■ RECORDS TO USE ■
------------------------------
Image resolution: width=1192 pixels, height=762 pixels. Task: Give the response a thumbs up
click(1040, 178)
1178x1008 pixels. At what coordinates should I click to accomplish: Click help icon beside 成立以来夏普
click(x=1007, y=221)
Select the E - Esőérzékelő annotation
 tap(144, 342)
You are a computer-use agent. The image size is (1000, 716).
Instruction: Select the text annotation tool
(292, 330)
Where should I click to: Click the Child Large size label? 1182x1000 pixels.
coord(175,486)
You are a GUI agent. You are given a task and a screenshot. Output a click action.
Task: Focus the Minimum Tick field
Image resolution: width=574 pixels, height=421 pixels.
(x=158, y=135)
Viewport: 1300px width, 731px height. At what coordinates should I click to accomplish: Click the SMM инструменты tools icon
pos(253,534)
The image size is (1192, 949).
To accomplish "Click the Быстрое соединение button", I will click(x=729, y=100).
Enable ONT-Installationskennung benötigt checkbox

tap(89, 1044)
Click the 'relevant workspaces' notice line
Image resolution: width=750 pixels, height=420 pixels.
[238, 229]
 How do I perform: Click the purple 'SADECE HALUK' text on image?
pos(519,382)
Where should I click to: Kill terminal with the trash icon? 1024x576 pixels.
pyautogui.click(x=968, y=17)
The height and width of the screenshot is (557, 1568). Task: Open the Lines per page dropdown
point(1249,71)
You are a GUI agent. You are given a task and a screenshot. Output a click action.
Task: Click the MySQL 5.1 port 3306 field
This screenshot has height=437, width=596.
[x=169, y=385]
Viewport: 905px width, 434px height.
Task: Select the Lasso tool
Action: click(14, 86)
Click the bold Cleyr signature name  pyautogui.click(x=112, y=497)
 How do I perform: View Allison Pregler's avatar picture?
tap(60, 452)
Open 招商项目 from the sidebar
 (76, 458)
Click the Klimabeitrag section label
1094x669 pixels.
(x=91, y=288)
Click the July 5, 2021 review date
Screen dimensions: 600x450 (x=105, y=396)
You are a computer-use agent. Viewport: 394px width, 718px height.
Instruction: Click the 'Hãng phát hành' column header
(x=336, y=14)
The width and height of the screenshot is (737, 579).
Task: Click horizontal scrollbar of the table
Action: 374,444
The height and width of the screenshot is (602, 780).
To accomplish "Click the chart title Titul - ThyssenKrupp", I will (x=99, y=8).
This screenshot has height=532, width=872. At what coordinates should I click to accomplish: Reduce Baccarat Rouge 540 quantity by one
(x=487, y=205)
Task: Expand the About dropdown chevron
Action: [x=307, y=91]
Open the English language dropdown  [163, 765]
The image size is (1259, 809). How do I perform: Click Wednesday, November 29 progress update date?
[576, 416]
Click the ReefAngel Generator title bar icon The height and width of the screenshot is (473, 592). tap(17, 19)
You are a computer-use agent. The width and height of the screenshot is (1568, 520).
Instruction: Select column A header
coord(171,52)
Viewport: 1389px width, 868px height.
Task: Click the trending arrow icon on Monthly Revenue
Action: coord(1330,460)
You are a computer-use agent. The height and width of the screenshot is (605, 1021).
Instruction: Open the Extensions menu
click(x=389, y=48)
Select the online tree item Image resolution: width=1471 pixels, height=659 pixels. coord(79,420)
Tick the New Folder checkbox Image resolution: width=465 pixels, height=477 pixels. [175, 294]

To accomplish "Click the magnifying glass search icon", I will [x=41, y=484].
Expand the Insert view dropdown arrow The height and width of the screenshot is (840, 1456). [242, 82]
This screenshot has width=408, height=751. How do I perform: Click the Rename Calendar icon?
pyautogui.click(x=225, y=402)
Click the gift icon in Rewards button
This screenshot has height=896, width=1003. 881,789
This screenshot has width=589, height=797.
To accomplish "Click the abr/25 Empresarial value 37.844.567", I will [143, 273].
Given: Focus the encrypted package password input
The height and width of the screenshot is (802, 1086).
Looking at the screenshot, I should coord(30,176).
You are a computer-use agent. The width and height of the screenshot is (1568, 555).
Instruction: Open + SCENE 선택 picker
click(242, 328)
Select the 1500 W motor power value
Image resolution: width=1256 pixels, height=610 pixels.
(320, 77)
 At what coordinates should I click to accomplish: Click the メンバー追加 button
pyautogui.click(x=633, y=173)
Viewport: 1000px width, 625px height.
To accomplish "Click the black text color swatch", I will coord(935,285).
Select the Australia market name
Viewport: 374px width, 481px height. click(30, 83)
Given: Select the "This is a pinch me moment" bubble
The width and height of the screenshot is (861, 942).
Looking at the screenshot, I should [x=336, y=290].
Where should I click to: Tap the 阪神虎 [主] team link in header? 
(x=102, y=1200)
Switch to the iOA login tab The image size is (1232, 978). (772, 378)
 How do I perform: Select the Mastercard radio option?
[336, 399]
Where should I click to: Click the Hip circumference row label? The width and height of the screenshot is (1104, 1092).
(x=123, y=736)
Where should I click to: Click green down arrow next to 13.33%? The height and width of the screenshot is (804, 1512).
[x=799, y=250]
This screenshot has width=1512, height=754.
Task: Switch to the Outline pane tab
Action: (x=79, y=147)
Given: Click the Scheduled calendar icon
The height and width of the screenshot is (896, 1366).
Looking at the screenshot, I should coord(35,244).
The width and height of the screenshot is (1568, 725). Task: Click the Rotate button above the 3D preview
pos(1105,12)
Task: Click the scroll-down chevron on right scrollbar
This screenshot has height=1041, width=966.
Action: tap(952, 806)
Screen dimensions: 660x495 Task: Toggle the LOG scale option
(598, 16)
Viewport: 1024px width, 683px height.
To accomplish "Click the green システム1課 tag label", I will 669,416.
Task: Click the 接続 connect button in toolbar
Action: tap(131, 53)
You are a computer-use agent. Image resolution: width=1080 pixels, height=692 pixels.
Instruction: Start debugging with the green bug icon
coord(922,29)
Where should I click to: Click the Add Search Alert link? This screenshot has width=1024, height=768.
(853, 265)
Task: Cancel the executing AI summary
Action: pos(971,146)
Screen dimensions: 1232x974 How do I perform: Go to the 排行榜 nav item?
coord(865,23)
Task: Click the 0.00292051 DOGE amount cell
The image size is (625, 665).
------------------------------
■ WHAT YOU ARE ASKED TO DO ■
Each entry must appear again in the answer exactly as written.

■ RESPONSE BOX ■
Image resolution: width=1192 pixels, height=762 pixels. Task: Give the response a thumbs up
click(1040, 178)
1178x1008 pixels. At what coordinates should I click to accomplish: Click help icon beside 成立以来夏普
click(x=1007, y=221)
Select the E - Esőérzékelő annotation
 tap(144, 342)
You are a computer-use agent. The image size is (1000, 716).
Instruction: Select the text annotation tool
(292, 330)
Where should I click to: Click the Child Large size label? 1182x1000 pixels.
coord(175,486)
You are a GUI agent. You are given a task and a screenshot. Output a click action.
Task: Focus the Minimum Tick field
Image resolution: width=574 pixels, height=421 pixels.
(x=158, y=135)
Viewport: 1300px width, 731px height. At what coordinates should I click to accomplish: Click the SMM инструменты tools icon
pos(253,534)
The image size is (1192, 949).
To accomplish "Click the Быстрое соединение button", I will click(x=729, y=100).
Enable ONT-Installationskennung benötigt checkbox

tap(89, 1044)
Click the 'relevant workspaces' notice line
Image resolution: width=750 pixels, height=420 pixels.
[238, 229]
 How do I perform: Click the purple 'SADECE HALUK' text on image?
pos(519,382)
Where should I click to: Kill terminal with the trash icon? 1024x576 pixels.
pyautogui.click(x=968, y=17)
The height and width of the screenshot is (557, 1568). Task: Open the Lines per page dropdown
point(1249,71)
You are a GUI agent. You are given a task and a screenshot. Output a click action.
Task: Click the MySQL 5.1 port 3306 field
This screenshot has height=437, width=596.
[x=169, y=385]
Viewport: 905px width, 434px height.
Task: Select the Lasso tool
Action: click(14, 86)
Click the bold Cleyr signature name  pyautogui.click(x=112, y=497)
 How do I perform: View Allison Pregler's avatar picture?
tap(60, 452)
Open 招商项目 from the sidebar
 (76, 458)
Click the Klimabeitrag section label
1094x669 pixels.
(x=91, y=288)
Click the July 5, 2021 review date
Screen dimensions: 600x450 (x=105, y=396)
You are a computer-use agent. Viewport: 394px width, 718px height.
Instruction: Click the 'Hãng phát hành' column header
(x=336, y=14)
The width and height of the screenshot is (737, 579).
Task: Click horizontal scrollbar of the table
Action: 374,444
The height and width of the screenshot is (602, 780).
To accomplish "Click the chart title Titul - ThyssenKrupp", I will (x=99, y=8).
This screenshot has height=532, width=872. At what coordinates should I click to accomplish: Reduce Baccarat Rouge 540 quantity by one
(x=487, y=205)
Task: Expand the About dropdown chevron
Action: [x=307, y=91]
Open the English language dropdown  [163, 765]
The image size is (1259, 809). How do I perform: Click Wednesday, November 29 progress update date?
[576, 416]
Click the ReefAngel Generator title bar icon The height and width of the screenshot is (473, 592). tap(17, 19)
You are a computer-use agent. The width and height of the screenshot is (1568, 520).
Instruction: Select column A header
coord(171,52)
Viewport: 1389px width, 868px height.
Task: Click the trending arrow icon on Monthly Revenue
Action: coord(1330,460)
You are a computer-use agent. The height and width of the screenshot is (605, 1021).
Instruction: Open the Extensions menu
click(x=389, y=48)
Select the online tree item Image resolution: width=1471 pixels, height=659 pixels. coord(79,420)
Tick the New Folder checkbox Image resolution: width=465 pixels, height=477 pixels. [175, 294]

To accomplish "Click the magnifying glass search icon", I will [x=41, y=484].
Expand the Insert view dropdown arrow The height and width of the screenshot is (840, 1456). [242, 82]
This screenshot has width=408, height=751. How do I perform: Click the Rename Calendar icon?
pyautogui.click(x=225, y=402)
Click the gift icon in Rewards button
This screenshot has height=896, width=1003. 881,789
This screenshot has width=589, height=797.
To accomplish "Click the abr/25 Empresarial value 37.844.567", I will [143, 273].
Given: Focus the encrypted package password input
The height and width of the screenshot is (802, 1086).
Looking at the screenshot, I should coord(30,176).
You are a computer-use agent. The width and height of the screenshot is (1568, 555).
Instruction: Open + SCENE 선택 picker
click(242, 328)
Select the 1500 W motor power value
Image resolution: width=1256 pixels, height=610 pixels.
(320, 77)
 At what coordinates should I click to accomplish: Click the メンバー追加 button
pyautogui.click(x=633, y=173)
Viewport: 1000px width, 625px height.
To accomplish "Click the black text color swatch", I will coord(935,285).
Select the Australia market name
Viewport: 374px width, 481px height. click(30, 83)
Given: Select the "This is a pinch me moment" bubble
The width and height of the screenshot is (861, 942).
Looking at the screenshot, I should [x=336, y=290].
Where should I click to: Tap the 阪神虎 [主] team link in header? 
(x=102, y=1200)
Switch to the iOA login tab The image size is (1232, 978). (772, 378)
 How do I perform: Select the Mastercard radio option?
[336, 399]
Where should I click to: Click the Hip circumference row label? The width and height of the screenshot is (1104, 1092).
(x=123, y=736)
Where should I click to: Click green down arrow next to 13.33%? The height and width of the screenshot is (804, 1512).
[x=799, y=250]
This screenshot has width=1512, height=754.
Task: Switch to the Outline pane tab
Action: (x=79, y=147)
Given: Click the Scheduled calendar icon
The height and width of the screenshot is (896, 1366).
Looking at the screenshot, I should coord(35,244).
The width and height of the screenshot is (1568, 725). Task: Click the Rotate button above the 3D preview
pos(1105,12)
Task: Click the scroll-down chevron on right scrollbar
This screenshot has height=1041, width=966.
Action: tap(952, 806)
Screen dimensions: 660x495 Task: Toggle the LOG scale option
(598, 16)
Viewport: 1024px width, 683px height.
To accomplish "Click the green システム1課 tag label", I will 669,416.
Task: Click the 接続 connect button in toolbar
Action: tap(131, 53)
You are a computer-use agent. Image resolution: width=1080 pixels, height=692 pixels.
Instruction: Start debugging with the green bug icon
coord(922,29)
Where should I click to: Click the Add Search Alert link? This screenshot has width=1024, height=768.
(853, 265)
Task: Cancel the executing AI summary
Action: pos(971,146)
Screen dimensions: 1232x974 How do I perform: Go to the 排行榜 nav item?
coord(865,23)
Task: Click the 0.00292051 DOGE amount cell
The image size is (625, 665).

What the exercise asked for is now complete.